Department of Computational Medicine and Bioinformatics, University of Michigan, Ann Arbor, MI 48109, USA.
These authors contributed equally.
Cell Rep Methods. 2021 Jul 26;1(3). doi: 10.1016/j.crmeth.2021.100014. Epub 2021 Jun 21.
Structure prediction for proteins lacking homologous templates in the Protein Data Bank (PDB) remains a significant unsolved problem. We developed a protocol, C-I-TASSER, to integrate interresidue contact maps from deep neural-network learning with the cutting-edge I-TASSER fragment assembly simulations. Large-scale benchmark tests showed that C-I-TASSER can fold more than twice the number of non-homologous proteins than the I-TASSER, which does not use contacts. When applied to a folding experiment on 8,266 unsolved Pfam families, C-I-TASSER successfully folded 4,162 domain families, including 504 folds that are not found in the PDB. Furthermore, it created correct folds for 85% of proteins in the SARS-CoV-2 genome, despite the quick mutation rate of the virus and sparse sequence profiles. The results demonstrated the critical importance of coupling whole-genome and metagenome-based evolutionary information with optimal structure assembly simulations for solving the problem of non-homologous protein structure prediction.

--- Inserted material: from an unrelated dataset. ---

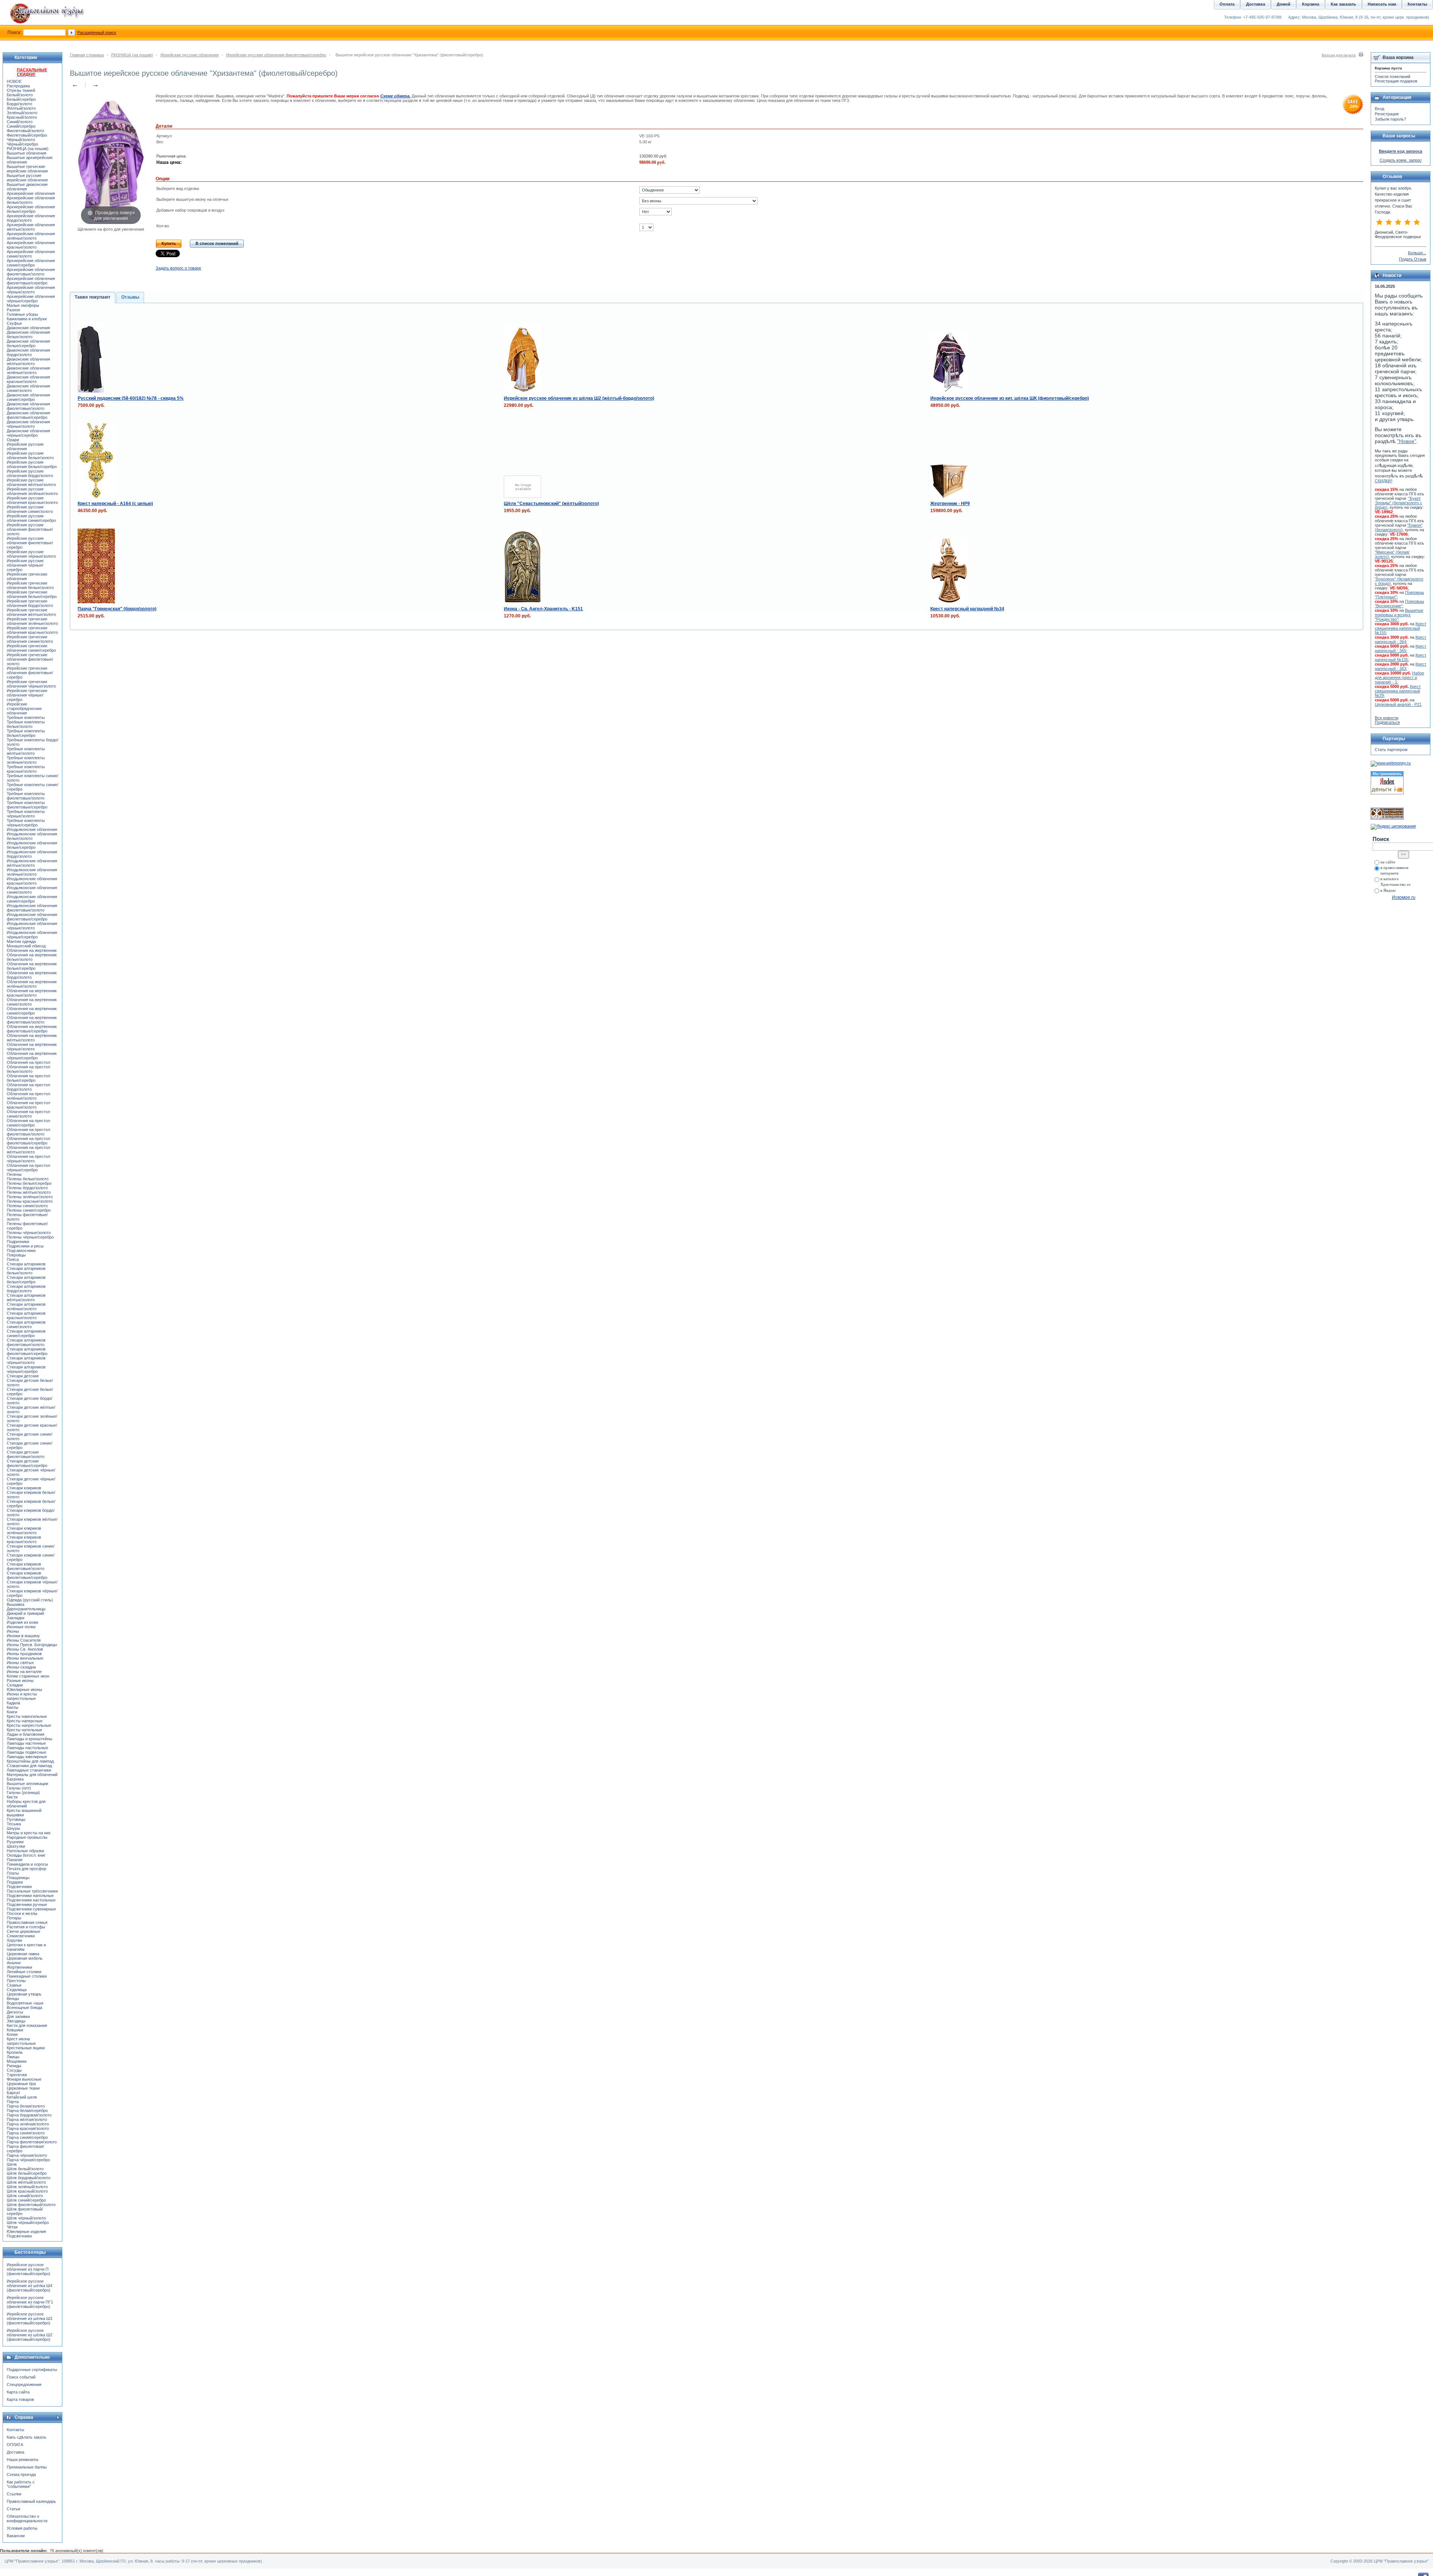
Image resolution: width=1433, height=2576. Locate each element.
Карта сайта (18, 2392)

在蛋白质数据库 (PDB) 中缺乏同源模板的蛋白质结构预测仍然是一个未解决的重大问题。我们开发了一种名为 C-I-TASSER 的协议,将来自深度神经网络学习的残基间接触图与最先进的 I-TASSER 片段组装模拟相结合。大规模基准测试表明,C-I-TASSER 可以折叠比不使用接触信息的 I-TASSER 多两倍的非同源蛋白质。当应用于 8266 个未解决的 Pfam 家族的折叠实验时,C-I-TASSER 成功折叠了 4162 个结构域家族,其中包括 504 个在 PDB 中未发现的折叠。此外,它为 SARS-CoV-2 基因组中的 85%的蛋白质创建了正确的折叠,尽管病毒的快速突变率和稀疏的序列特征。这些结果表明,将基于全基因组和宏基因组的进化信息与最佳结构组装模拟相结合对于解决非同源蛋白质结构预测问题至关重要。